Back in 2013, I was working and caregiving non-stop. This was not wise, and I became painfully aware of the impact one day as I was on my way to make a presentation. To get to my location, I had to take a shuttle. When it came time to step up into the shuttle, I simply could barely move. I braced myself by holding the rails but felt a pervasive weakness that required every ounce of energy to stand upright. After my presentation and flight home, I knew that I must see my doctor.

Through a series of tests, we found that my Vitamin D was alarmingly low. I was prescribed mega doses and follow up blood work indicated I was finally back to a normal range. Along with that and some extremely mindful rest, I began to regain energy.

Balanced vitamins and minerals are essential for overall well-being.  When one or more are out of alignment, especially over a long period of time, it can create problems.  Some studies suggest that prolonged low Vitamin D is often correlated with low energy and depression, to name a few.  It made sense to me based on my experience.

So, when we re-engaged with the VA in 2016 for my veteran son’s health care,  I requested that he have his Vitamin D tested.
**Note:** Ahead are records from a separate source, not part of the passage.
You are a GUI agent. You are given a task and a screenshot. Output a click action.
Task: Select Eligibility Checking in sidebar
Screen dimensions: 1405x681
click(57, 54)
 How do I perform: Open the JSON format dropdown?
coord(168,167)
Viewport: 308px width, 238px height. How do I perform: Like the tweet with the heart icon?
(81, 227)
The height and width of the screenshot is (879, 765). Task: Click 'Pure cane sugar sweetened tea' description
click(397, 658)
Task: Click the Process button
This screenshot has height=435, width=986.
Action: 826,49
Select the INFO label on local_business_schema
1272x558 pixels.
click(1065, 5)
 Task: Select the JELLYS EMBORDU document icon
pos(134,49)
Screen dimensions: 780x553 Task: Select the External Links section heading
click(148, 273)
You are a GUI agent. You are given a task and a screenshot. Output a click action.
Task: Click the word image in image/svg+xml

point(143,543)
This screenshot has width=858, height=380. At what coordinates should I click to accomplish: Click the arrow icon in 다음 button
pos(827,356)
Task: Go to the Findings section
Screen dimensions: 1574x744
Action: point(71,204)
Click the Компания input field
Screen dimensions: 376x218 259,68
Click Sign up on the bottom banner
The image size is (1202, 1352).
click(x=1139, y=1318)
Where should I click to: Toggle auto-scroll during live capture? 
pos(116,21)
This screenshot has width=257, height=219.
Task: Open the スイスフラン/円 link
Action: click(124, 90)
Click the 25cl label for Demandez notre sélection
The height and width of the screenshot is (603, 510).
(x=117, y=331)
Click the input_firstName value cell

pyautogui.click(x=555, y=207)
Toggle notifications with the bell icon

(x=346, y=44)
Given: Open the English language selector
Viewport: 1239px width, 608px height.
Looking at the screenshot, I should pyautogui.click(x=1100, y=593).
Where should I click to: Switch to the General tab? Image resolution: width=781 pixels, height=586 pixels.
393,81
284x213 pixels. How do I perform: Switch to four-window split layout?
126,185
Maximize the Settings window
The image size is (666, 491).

By that time, he had spent 11 years nearly immobilized in his dark bedroom in our home.

Sure enough, it was lower than mine was when I was tested. So, I requested a prescription for the mega doses, like I had received years earlier, to help get him normalized.

“Not possible”, said his doctor. But they could send him small doses. “Why?”, I asked. I did not receive a clear answer.  I could only surmise that it was not on the approved VA medication list or that the VA doctor did not want to go through the paperwork to get it approved.

So, they sent the small doses like you can buy over the counter at the corner drug store, which didn’t make a dent in his blood levels, as his annual blood work continued to reveal.

After years of this, I contacted a private physician who ran the same blood tests. My son’s level was so low, that he was prescribed 12 weeks of mega doses (the same doses that I had been prescribed for 6 weeks when my own Vitamin D was low) which told me a lot.

After his 12 week treatment, he was re-tested by the private physician and his levels were in the normal range.  It was only then that he was advised to take the small daily doses he had been sent by the VA, which was for maintenance. I recently learned that low Vitamin D can be related to tooth decay.  This made sense too since by the age of 37, my son had lost all but a few of his once-perfect teeth.

And here is what I also learned. Even if a veteran can be helped by a medication, if it’s not on the approved list or too much effort to obtain, you may be out of luck.  This caused us to begin determining which doctor to go to that could really treat the problem and not just identify it. VA medical would be chosen for slow and minimal intervention and private civilian care for timely, assertive, and targeted help.

Now the VA process is confusing enough, but having to decide who to go to for the best help seems counterproductive at best. And it was not just us and the Vitamin D. Over and over, I read of a variety of medical cases that could not or would not be treated by the VA either in a timely or aggressive or non-generic manner.

I’m thankful that our situation wasn’t life threatening and that we had access to private care. Because of our strange case, I began to wonder how many veterans were being denied meaningful intervention.

And on this 81st day of remembrance of Pearl Harbor, I am reminded that our military and veterans should be dignified with nothing less than the best.  Based on our experience, there is a lot of room for change.